ExxonMobil NZ Exploration and partner Todd Energy have dropped their exploration permit in the Great South Basin off the southern point of the South Island.
The joint venture - ExxonMobil 90%, Todd 10% - was one of three groups that won exploration rights to the deepwater basin in 2007 and has spent the last three years collecting and analysing additional seismic data.
An extended deadline on whether to ‘drill or drop’ the permit expired yesterday.
In a press release today, Todd managing director Richard Tweedie said that interpretation of collected data indicates “high technical risk,” amplified by the basin’s remote location and “harsh” operating environment.
The joint venture tried last year to reduce risk by bringing in additional partners but was unsuccessful.
“Ultimately, we have determined these factors make the opportunity unattractive for the joint venture to pursue,” Mr Tweedie said today.
An OMV-led consortium and Greymouth Petroleum, the other two permit-holders in the Great South Basin, are due to make 'drill or drop' decisions next year.
OMV NZ's managing director Wayne Kirk said last month that the company was still in "deep thought mode" on whether or not to drill.
Prospects in the deep south
ExxonMobil and Todd gained Crown Minerals approval 12 months ago to postpone by a year their deadline for making a decision on going ahead with exploration.
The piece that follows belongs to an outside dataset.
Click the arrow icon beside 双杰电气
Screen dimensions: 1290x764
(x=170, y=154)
At the time, Energy Minister Gerry Brownlee said the postponement was "not unusual" and that "obviously there is more work that needs to be done before a commitment to drilling can be made".
Austrian energy giant OMV NZ has permits over 48,000sq km of the Great South Basin - about three times the size of the ExxonMobil permit - with Thai partner PTTEP Offshore Investment Co (36 percent each), and Japanese company Mitsui Exploration and Production Australia Pty (28 percent).
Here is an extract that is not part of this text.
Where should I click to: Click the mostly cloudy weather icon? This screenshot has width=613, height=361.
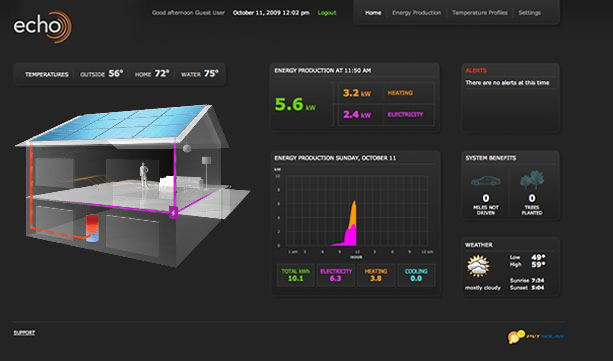click(x=478, y=267)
The OMV-led consortium picked up the blocks in the central part of the basin with the greatest thicknesses of sediments, some of which have recorded oil shows, but in January also deferred for 12 months their own commitment to drilling.
In 2007, then Associate Energy Minister Harry Duynhoven said that the ExxonMobil and OMV consortiums were expected to spend a combined $1.2 billion exploring the Great South Basin.
The potential spending splurge had local interests eyeing an anticipated windfall, with Invercargill mayor Tim Shadbolt planning a trip to Stavanger in Norway -- to find out how that city coped with its oil boom -- when he predicted tens of millions of dollars would be injected into the regional economy.
A total of only nine wells have been drilled in the 500,000 sq km petroleum basin -- six of them in the 1970s by Hunt International Petroleum, working with Phillips Petroleum, with a couple drilled in the early 1980s by Placid Oil.